_TAREA ESCRITA 1_
Reproduce sin cambios las filas desde la que contiene "You are a computer-use agent. The image" hasta la que contiene "click(x=51, y=446)", ambas incluidas.

_PASAJE EXTRAÍDO_
----------
Hace unos años, trabajaba en una pequeña oficina editorial en la que compartía espacio y labores con una mujer de mi edad y con las mismas credenciales académicas. Al llegar, creí que esas semejanzas nos harían buenas amigas, al menos un buen equipo de trabajo. Después de todo, pensé con ingenuidad, se trataba de cierta complicidad natural.
Me equivoqué, por supuesto. De inmediato comprobé que mi compañera de trabajo no sólo no deseaba ningún tipo de colaboración entre ambas, sino que en cada oportunidad posible se dedicaba a sabotear mi trabajo. Y lo hacía de todas las maneras posibles, irritantes e incluso infantiles, a su alcance: desde falsear los datos de los proyectos en que trabajamos juntas, negarse a compartir información vital que necesitábamos por igual e incluso, esparcir rumores sobre mi poca capacidad laboral o mi “supuesta” irresponsabilidad. Al principio, ignoré lo mejor que pude el sutil asedio, hasta que, por último, no pude continuar haciéndolo y decidí encarar la situación de manera directa. Me sorprendió que mi compañera no lo negara en absoluto.
— Aquí se trata de quién es la mejor— me dijo — eso de la amistad entre mujeres no existe.
----------
_EXTRACTO DE DATOS_
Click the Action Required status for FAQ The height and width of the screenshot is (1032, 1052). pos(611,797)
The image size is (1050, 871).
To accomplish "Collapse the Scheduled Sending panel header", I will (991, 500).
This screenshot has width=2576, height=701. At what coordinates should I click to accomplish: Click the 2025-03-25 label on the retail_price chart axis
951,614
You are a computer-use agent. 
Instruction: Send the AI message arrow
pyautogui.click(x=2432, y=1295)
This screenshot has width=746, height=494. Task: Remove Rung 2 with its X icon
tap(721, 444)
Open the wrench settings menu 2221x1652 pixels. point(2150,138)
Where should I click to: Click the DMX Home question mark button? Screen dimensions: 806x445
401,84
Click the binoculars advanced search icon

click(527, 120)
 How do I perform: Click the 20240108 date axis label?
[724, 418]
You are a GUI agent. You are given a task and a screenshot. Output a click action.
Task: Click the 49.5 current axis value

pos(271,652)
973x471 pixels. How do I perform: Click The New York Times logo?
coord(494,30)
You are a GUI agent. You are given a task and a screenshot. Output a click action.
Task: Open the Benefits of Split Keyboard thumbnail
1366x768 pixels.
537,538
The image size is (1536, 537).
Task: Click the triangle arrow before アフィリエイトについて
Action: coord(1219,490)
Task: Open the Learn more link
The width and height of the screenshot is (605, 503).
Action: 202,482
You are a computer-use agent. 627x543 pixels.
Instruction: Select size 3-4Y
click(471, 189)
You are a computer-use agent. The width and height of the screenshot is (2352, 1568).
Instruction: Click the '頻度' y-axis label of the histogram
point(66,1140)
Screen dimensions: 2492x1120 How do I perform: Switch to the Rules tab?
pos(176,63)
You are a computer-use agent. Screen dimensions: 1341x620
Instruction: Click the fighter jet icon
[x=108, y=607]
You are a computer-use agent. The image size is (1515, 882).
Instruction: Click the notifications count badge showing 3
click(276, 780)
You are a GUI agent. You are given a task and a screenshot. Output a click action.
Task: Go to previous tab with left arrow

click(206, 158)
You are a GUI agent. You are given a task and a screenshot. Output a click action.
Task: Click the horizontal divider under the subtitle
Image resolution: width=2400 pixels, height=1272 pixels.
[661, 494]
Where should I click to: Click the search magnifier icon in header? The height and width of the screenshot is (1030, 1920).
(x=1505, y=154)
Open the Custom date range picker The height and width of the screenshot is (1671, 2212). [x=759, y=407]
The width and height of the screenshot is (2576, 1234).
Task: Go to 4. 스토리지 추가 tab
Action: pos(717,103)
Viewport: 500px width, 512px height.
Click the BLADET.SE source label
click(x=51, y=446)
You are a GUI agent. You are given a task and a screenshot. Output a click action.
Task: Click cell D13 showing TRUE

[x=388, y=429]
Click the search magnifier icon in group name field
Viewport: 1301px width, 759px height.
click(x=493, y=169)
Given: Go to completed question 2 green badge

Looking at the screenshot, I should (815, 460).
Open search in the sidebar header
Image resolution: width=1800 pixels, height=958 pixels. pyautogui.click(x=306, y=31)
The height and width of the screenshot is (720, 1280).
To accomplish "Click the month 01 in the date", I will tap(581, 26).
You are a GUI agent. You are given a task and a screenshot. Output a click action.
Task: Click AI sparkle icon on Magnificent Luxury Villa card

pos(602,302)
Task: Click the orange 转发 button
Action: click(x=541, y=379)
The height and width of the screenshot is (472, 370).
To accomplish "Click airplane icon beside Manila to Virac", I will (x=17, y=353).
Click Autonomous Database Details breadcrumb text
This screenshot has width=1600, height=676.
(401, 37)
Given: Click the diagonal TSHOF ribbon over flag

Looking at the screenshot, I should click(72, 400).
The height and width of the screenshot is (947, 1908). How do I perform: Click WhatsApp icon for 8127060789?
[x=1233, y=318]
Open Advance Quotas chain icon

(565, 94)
----------
_TAREA ESCRITA 2_
Continúa el relato sobre la rivalidad con una compañera de la oficina editorial a partir de donde termina.

_RESULTADO FINAL 1_
You are a computer-use agent. The image size is (1515, 882).
Instruction: Click the notifications count badge showing 3
click(276, 780)
You are a GUI agent. You are given a task and a screenshot. Output a click action.
Task: Go to previous tab with left arrow

click(206, 158)
You are a GUI agent. You are given a task and a screenshot. Output a click action.
Task: Click the horizontal divider under the subtitle
Image resolution: width=2400 pixels, height=1272 pixels.
[661, 494]
Where should I click to: Click the search magnifier icon in header? The height and width of the screenshot is (1030, 1920).
(x=1505, y=154)
Open the Custom date range picker The height and width of the screenshot is (1671, 2212). [x=759, y=407]
The width and height of the screenshot is (2576, 1234).
Task: Go to 4. 스토리지 추가 tab
Action: pos(717,103)
Viewport: 500px width, 512px height.
Click the BLADET.SE source label
click(x=51, y=446)

_RESULTADO FINAL 2_
No supe qué responder a eso, aunque por supuesto, no era la primera vez que escuchaba algo semejante. Y mucho menos sería la última vez en que me enfrentaría a un tipo de rivalidad insistente y destructiva entre mujeres. Con el transcurrir del tiempo comprobé que existe un grave problema de perspectiva sobre lo femenino desde el punto de vista de las mujeres, una consecuencia directa de la presión cultural sobre la identidad de género y, sobre todo, la forma en la que se comprende las relaciones afectivas dentro de una sociedad obsesionada con la mujer objeto.
Se trata de un fenómeno que la mayoría de las mujeres han experimentado a lo largo de su vida y que parece acentuarse a medida que las condiciones profesionales y económicas femeninas las hacen más competitivas. Mujeres que atacan a mujeres a través de chismes, violencia emocional, burlas y críticas. Mujeres que se enfrentan a otras a través de todo tipo de recursos mezquinos heredados y aprendidos desde la niñez. ¿Qué provoca un comportamiento preocupante que se repite como un patrón reconocible en mujeres de cualquier edad? ¿Cómo se define un tipo de agresión que, además, se normaliza y se asume como parte de la identidad femenina?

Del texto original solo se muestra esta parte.